Back to Tutorials
The 6-Step Blueprint: Real-time Market Data Pipeline with TimescaleDB

The 6-Step Blueprint: Real-time Market Data Pipeline with TimescaleDB

Time-series data is the backbone of financial markets. Every tick, every price movement needs to be captured, stored, and aggregated efficiently. In this guide, we'll build a complete pipeline that ingests real-time market data and automatically aggregates it into OHLC (Open, High, Low, Close) candles at different timeframes using TimescaleDB.

Architecture Overview

Our pipeline consists of four layers:

  1. Raw tick data ingestion - capturing every bid/ask update in a hypertable
  2. One-minute continuous aggregate - pre-computed OHLC candles, auto-updated
  3. Materialized one-minute table - separate persistent storage with custom job logic
  4. Hourly continuous aggregate - higher timeframe built from 1-minute data

Tick to OHLC Map

Not interested in building infrastructure yourself, just try our subscription plan that does all the heavy lifting for you at no extra cost.

Why both a continuous aggregate AND a separate table? The continuous aggregate (tick_1m_view) handles most use cases efficiently. The separate ohlc_1m_table gives you flexibility for custom logic, external integrations, or specific business requirements.

Step 1: Create the Tick Data Hypertable

First, we'll create our raw tick data table and convert it to a TimescaleDB hypertable for optimized time-series storage.

-- Create the raw tick data table
CREATE TABLE tick_data (
    time TIMESTAMPTZ NOT NULL,
    symbol TEXT NOT NULL,
    bid NUMERIC(20, 8) NOT NULL,
    ask NUMERIC(20, 8) NOT NULL
);

-- Convert to hypertable (partitioned by time)
SELECT create_hypertable('tick_data', 'time');

-- Create index for symbol lookups
CREATE INDEX idx_tick_data_symbol_time ON tick_data (symbol, time DESC);

The hypertable automatically partitions data by time, making queries on recent data extremely fast while keeping historical data accessible.

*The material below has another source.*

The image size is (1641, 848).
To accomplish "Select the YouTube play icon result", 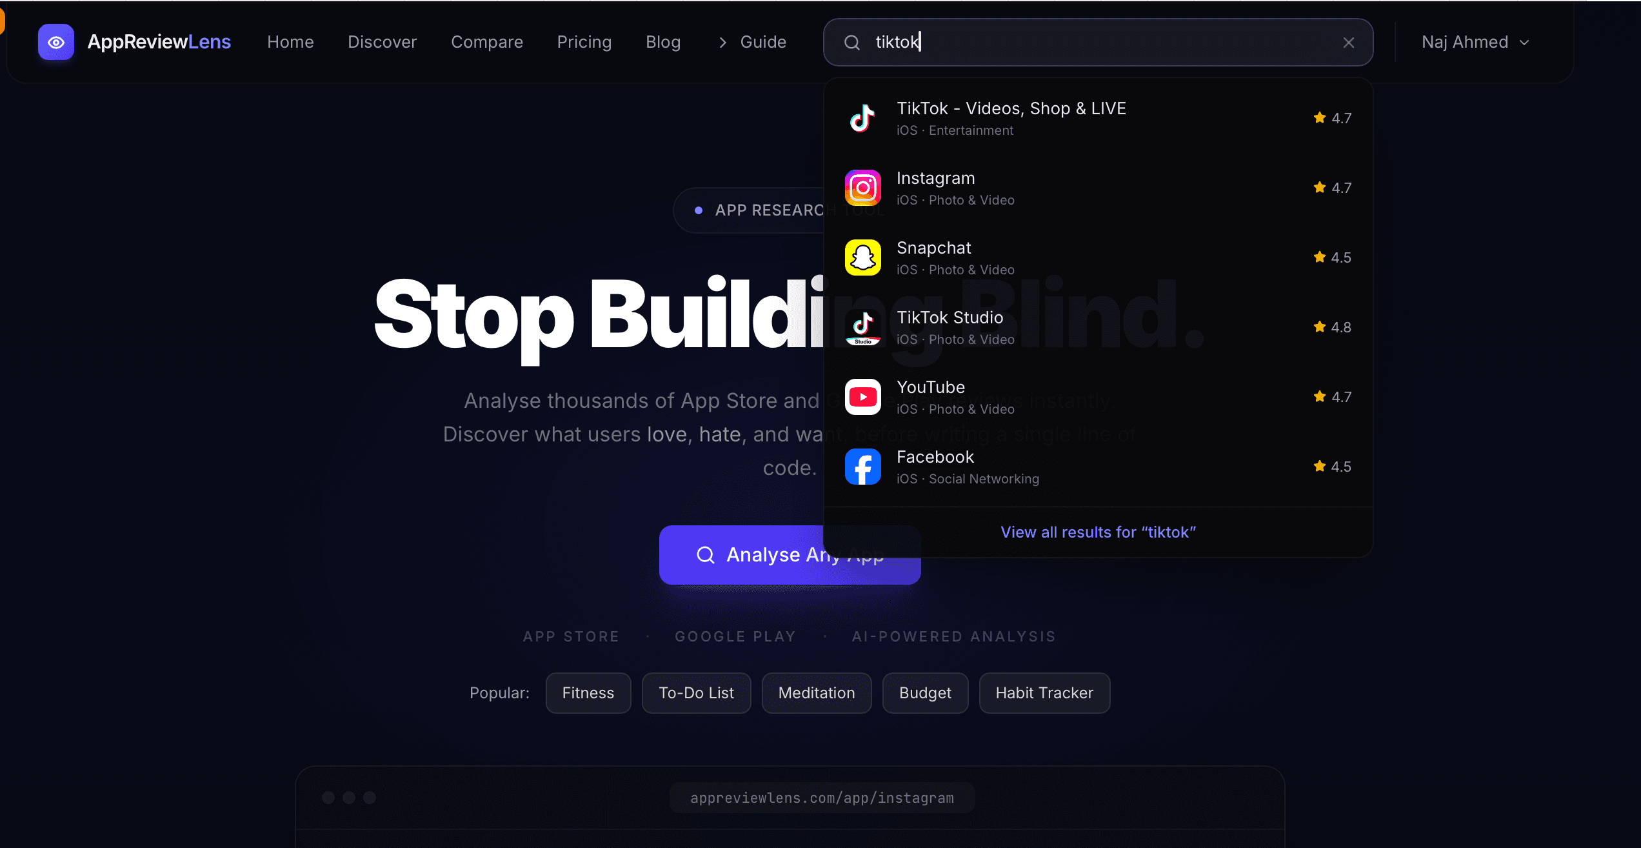I will pyautogui.click(x=862, y=397).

Step 2: Insert Market Tick Data

Let's add some market data flowing in. We will show a small snippet to explain how to ingest data, for more info visit our docs page.

# Database connection
conn = psycopg2.connect(
    host="localhost",
    database="market_data",
    user="postgres",
    password="your_password"
)
conn.autocommit = True
cursor = conn.cursor()

def on_message(ws, message):
    """Handle incoming tick data"""
    try:
        data = json.loads(message)

        # TraderMade sends data in format: {"symbol":"EURUSD","ts":"1234567890123","bid":1.0512,"ask":1.0514}
        if 'symbol' in data and 'bid' in data and 'ask' in data:
            timestamp = datetime.fromtimestamp(int(data['ts']) / 1000)
            symbol = data['symbol']
            bid = float(data['bid'])
            ask = float(data['ask'])

            # Insert into tick_data table
            cursor.execute("""
                INSERT INTO tick_data (time, symbol, bid, ask)
                VALUES (%s, %s, %s, %s)
            """, (timestamp, symbol, bid, ask))

            print(f"{timestamp} | {symbol} | Bid: {bid} | Ask: {ask}")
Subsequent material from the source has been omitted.